Reader Polls: MT Row, Regulators, Tech Adoption, Success Factors, 2018 Outlook

2018 started off well for 54% of respondents in our weekly survey after just two months of the year so far. They replied ‘Excellent’ or ‘Good’ to the question “How has the year started in terms of business?” 12% were fairly neutral, replying ‘OK’, while roughly 33% were despondent, calling it ‘Could be Better’ or ‘Bad’.

What made this survey result more interesting was how it contrasted with our 2017 year-end survey on “What’s your outlook for the language industry in 2018?” 66% were ‘Very positive’ or ‘Somewhat Positive’ whereas only 20% were ‘Very Negative’ or Somewhat Negative’.

Were our readers too optimistic on 2018, or were their optimism on the overall industry just not filtering down yet to their individual businesses? It is hard to tell with just two months; perhaps a another survey later in the year would be more reflective.

One of the LSPs who would definitely have voted for ‘Bad’ would have been uTranslated, which declared its closure on February 21, 2018. uTranslated was an automated online translator-matching marketplace that begun from AlphaLab’s software accelerator program in June 2016.

CEO John Frazier shared the lessons he learned with Slator subsequently. He said their biggest problem was the inability to compete with free machine translation (MT) as the output quality got better and better. Even for clients who were more particular about quality and didn’t want to rely solely on MT, Frazier found themselves up against a price war they couldn’t match.  

They were not the first translator marketplace to fail quickly. Fluently, a similar startup, closed shop in July 2016 after being in business for about the same length of time as uTranslated. Like the latter, they found their business model unsustainable and after failing to secure new funding, ran out of cash and folded.

So what does it take for an LSP to succeed in the long run? We asked that question in a mid-February survey and the majority of our respondents felt that it was ‘Excellent Quality’. That’s something that an automated translation marketplace would struggle to keep consistent since their business model implied as little involvement as possible in the actual translation work.

Quite fatefully 20% of our respondents pointed to ‘Cutting Edge Technology’ as the second most important factor in LSP success. Our guest writer Simon Klys, a translator and writer from Berlin, would agree.

“As a linguist, it’s time to sink or swim. Technology is relentless in its pursuit of efficiency. Backed by the globe’s most powerful enterprises, and top of the agenda of most world-leading LSPs, technology has arrived, it’s working and it’s not going away,” he wrote in an article we published in early February 2018.

He surmised that there are still a lot of linguists “vehemently resisting the inevitable adoption of new technologies, in fear of being replaced”.

A survey we did later that same week seemed to suggest he was right. 51% of respondents felt that linguists were too cautious in adopting emerging language technologies.

Backtracking a bit, in February 2018 the first survey we did asked readers if they saw government regulation as a positive or negative for the language industry.

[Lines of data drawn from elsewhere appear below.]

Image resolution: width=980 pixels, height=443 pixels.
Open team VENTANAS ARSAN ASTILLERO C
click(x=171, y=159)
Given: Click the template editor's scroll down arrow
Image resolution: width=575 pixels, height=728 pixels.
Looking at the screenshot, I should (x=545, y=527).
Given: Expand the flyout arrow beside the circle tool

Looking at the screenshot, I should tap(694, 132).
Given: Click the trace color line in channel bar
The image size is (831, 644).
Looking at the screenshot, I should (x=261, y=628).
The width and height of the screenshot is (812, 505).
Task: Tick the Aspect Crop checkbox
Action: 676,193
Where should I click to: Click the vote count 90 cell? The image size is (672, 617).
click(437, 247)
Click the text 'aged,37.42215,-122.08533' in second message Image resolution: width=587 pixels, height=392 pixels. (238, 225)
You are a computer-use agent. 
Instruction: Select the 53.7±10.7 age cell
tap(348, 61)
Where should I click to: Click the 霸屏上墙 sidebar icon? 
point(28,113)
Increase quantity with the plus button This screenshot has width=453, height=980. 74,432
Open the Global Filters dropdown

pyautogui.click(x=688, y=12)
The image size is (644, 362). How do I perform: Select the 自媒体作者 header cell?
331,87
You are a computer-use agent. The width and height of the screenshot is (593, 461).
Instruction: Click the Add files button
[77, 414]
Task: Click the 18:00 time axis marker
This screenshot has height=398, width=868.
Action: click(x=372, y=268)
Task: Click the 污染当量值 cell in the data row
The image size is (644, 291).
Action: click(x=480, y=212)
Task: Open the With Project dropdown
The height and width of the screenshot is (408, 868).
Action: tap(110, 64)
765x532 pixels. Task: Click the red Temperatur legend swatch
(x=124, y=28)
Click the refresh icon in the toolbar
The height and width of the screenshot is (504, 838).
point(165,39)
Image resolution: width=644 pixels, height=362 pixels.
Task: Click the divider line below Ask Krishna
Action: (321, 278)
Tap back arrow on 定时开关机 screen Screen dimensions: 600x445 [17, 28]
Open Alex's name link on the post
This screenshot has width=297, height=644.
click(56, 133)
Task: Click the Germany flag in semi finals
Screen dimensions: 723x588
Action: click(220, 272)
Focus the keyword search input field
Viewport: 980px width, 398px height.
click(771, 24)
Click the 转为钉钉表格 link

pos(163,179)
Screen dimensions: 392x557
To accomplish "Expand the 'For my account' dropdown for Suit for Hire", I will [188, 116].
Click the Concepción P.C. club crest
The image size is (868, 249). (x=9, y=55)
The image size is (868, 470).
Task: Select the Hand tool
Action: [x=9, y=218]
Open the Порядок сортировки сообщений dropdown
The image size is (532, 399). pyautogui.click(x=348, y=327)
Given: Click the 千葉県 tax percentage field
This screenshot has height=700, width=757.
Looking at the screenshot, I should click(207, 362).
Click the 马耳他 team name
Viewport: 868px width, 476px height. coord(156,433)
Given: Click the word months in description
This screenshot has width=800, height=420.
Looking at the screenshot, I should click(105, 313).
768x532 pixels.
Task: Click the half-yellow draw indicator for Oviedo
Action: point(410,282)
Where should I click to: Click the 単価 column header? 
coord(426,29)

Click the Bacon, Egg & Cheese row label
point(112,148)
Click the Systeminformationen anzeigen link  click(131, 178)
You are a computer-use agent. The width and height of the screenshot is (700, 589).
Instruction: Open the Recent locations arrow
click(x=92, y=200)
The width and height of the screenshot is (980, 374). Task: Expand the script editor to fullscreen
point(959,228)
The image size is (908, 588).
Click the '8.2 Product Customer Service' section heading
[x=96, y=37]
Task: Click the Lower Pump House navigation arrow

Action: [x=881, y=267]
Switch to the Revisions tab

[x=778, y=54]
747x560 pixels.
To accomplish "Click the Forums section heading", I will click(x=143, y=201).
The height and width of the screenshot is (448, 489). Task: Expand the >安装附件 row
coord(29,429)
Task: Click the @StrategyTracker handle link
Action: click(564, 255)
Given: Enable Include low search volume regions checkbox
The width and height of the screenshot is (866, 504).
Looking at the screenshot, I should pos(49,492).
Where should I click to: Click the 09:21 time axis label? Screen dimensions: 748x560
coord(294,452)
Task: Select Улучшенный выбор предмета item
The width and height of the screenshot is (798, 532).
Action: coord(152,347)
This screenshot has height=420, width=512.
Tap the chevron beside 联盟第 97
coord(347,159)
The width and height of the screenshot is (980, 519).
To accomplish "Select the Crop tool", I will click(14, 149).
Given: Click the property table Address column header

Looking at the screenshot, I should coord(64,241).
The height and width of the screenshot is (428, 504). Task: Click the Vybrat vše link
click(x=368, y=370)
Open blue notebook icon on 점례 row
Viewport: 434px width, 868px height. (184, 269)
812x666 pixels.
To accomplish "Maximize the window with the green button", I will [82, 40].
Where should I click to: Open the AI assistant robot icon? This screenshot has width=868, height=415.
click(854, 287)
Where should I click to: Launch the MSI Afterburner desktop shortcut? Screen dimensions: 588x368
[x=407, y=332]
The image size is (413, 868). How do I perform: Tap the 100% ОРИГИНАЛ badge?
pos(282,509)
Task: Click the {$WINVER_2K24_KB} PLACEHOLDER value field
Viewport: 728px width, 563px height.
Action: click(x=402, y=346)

A good 62% thought that it was a ‘Net Positive’.

Fatefully, just four days later, the Slovakian parliament passed a law that allowed its Justice Ministry to punish sworn translators and interpreters if they made mistakes. At the same time the new legislation also sought to protect them by requiring the public authorities who engaged them to pay their invoices promptly.

The Slovak LSP owners that Slator reached out to saw the new legislation positively. They felt that it encourages transparency and accountability on both sides.

In another government related article, Slator wrote about how Fair Work Ombudsman, the Australian government’s workplace regulator, drew critical comments from local translators after launching a multilingual version of their website using Microsoft Translator.

Most our readers decidedly thought that it was a bad idea (82%). Interestingly 5% thought it was a great idea. We reviewed some of the machine translated web pages in the languages we knew and we are definitely in the bad idea camp.